Wrestlers pin hopes on WSU
A sport's pride and a state's problem will both be on display at the Tacoma Dome this weekend when hundreds of high-school wrestlers converge for the Mat Classic state championships.
Coaches from NCAA Division I schools in Idaho, Oregon and dozens of other states will be on hand scouting some of the nation's top seniors. With one notable exception — Washington, a state without Division I college wrestling.
That's something the Committee to Reinstate Division I Wrestling in Washington (CRDWW) hopes to change.
The goal: to fully endow a program at Washington State University.
The means: endow two programs, including wrestling and a women's sport, to keep the university in compliance with Title IX.
The chances: better than previous efforts, but a long way from fruition — somewhere between a longshot and a possibility.
"This would be the first wrestling program reinstated at the Division I level," said Brent Barnes, Lake Stevens wrestling coach and a member of the committee. "It would be a huge turning of the tide — not just for wrestling, but for other minor sports as well."
The idea came up last May, when Steve McPherson, a committee member whose nephews wrestle at Lake Stevens, watched a Washington youth all-star team place second in a national competition.
The committee approached Washington and Washington State, and the Cougars showed more interest. Barnes gave a one-hour presentation in Pullman on Nov. 7.
It was a significant breakthrough for the wrestling community, which lost its last Division I program when WSU cut the sport in 1986. Money stands in the way.
"It comes down to the reason it was dropped in the first place: the amount of funding and the proportionality issue of Title IX," WSU athletic director Jim Sterk said. "It's not something that's going to happen overnight or even in the near distant future. But I never say never."
Sterk said female enrollment at Washington State has increased in the past few years, meaning the school — which has nine women's sports and six men's sports — might have to add a women's sport anyway. As far as wrestling is concerned, the committee has to raise enough money to fully endow two sports.
"We're not going to start a sport by patchwork," Sterk said. "We're going to fund it competitively. It's not fair to the student-athletes to do it any other way. We are in the conference of champions, after all."

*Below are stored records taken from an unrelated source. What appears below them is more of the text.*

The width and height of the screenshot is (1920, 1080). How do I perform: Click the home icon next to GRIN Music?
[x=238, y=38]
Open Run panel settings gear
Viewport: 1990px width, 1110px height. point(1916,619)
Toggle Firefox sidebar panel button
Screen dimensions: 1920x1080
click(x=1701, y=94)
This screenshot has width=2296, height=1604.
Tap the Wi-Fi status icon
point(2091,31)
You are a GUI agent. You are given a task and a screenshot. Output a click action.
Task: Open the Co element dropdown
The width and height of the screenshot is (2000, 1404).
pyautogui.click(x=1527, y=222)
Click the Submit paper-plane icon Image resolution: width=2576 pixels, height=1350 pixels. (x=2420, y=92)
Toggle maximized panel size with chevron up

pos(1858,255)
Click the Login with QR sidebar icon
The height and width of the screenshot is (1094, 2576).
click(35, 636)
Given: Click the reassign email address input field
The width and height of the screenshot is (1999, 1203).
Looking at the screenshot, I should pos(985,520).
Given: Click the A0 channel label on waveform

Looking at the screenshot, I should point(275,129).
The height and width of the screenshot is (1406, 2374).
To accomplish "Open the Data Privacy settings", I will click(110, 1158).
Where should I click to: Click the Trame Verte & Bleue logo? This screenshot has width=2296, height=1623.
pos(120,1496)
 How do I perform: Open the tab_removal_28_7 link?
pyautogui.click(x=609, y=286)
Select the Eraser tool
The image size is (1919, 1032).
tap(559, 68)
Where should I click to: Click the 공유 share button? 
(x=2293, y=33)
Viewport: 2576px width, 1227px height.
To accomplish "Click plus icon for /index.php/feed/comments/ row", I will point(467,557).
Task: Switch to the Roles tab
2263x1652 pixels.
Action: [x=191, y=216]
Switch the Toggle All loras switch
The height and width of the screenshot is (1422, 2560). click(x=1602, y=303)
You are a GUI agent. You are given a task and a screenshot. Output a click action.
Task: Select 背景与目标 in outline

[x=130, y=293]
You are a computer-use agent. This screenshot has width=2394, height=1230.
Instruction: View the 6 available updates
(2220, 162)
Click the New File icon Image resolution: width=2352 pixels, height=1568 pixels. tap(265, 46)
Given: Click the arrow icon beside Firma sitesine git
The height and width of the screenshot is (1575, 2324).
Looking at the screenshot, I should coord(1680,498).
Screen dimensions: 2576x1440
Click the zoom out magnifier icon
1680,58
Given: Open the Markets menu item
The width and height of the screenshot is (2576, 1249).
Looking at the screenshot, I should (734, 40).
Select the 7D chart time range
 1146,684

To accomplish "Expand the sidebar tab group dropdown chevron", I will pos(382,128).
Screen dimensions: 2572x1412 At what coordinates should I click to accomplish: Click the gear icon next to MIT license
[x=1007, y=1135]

Money issues aside, Sterk and the committee agree that bringing wrestling back to Washington State would have positive national and local implications.
Washington wrestlers help fill rosters at Oregon, Oregon State and Boise State. Three of the last four All-Americans at Boise State came from Washington. Other Washington wrestlers have gone to Columbia, Indiana and Duke, to name a few, in recent years.
Most believe there's enough in-state talent to stockpile a nationally ranked Division I program. Just as important, those wrestlers would be more likely to stay after graduation and improve coaching in the sport.
Otto Olson, a three-time state champion from Everett, went to Michigan to wrestle, but he would have stayed home if the opportunity was there. He started training year-round in eighth grade because a coach told him it would take four state championships to get a full-ride scholarship out of state. He coaches at Mariner in South Everett now, but he knows he's an anomaly for coming back.
"My sophomore year, there were four All-Americans from Washington," he said, "and all of them went out of state. It's weird and sad at the same time. But if we get into the right cycle, everything would improve."
"This could be a big boost for the sport," said wrestling legend Dan Gable, now a TV college wrestling analyst in Iowa. "A state like Washington is in the top 10 in numbers of high-school athletes, but it doesn't have a Division I program. So it's even more of a boost for the people who wrestle there."
History suggests an uphill climb. No wrestling program has been reinstated at the Division I level after being cut. And since 1972, when Washington and WSU had two of the top programs in the nation, 15 state schools have dropped programs — including Eastern Washington, Pacific Lutheran, Gonzaga and Western Washington. In Washington, only Central Washington, Highline Community College and Yakima Valley Community College have programs.
It comes back to two things: proportionality and money. The average cost of a Pac-10 wrestling program is about $505,000 a year. The average cost of a women's softball program — a sport WSU could add if it added wrestling — is between $500,000 and $700,000.
The committee has begun to search for potential donors and hopes to meet with Sterk to identify a target figure in the near future.
"I've got a good feeling about it," McPherson said. "I guess I'm a lifetime optimist anyway. What we're asking for is realistic.
"It's all momentum. It was momentum that took it down. Momentum can bring it back."
Said Barnes: "The truth is wrestling is a very healthy sport in our state. We're not getting our just due. We're the sixth-largest in terms of participants, and we're growing. There's no place for the kids to go. We're out here on and island, and that's wrong. That's why I think it's a perfect fit for WSU."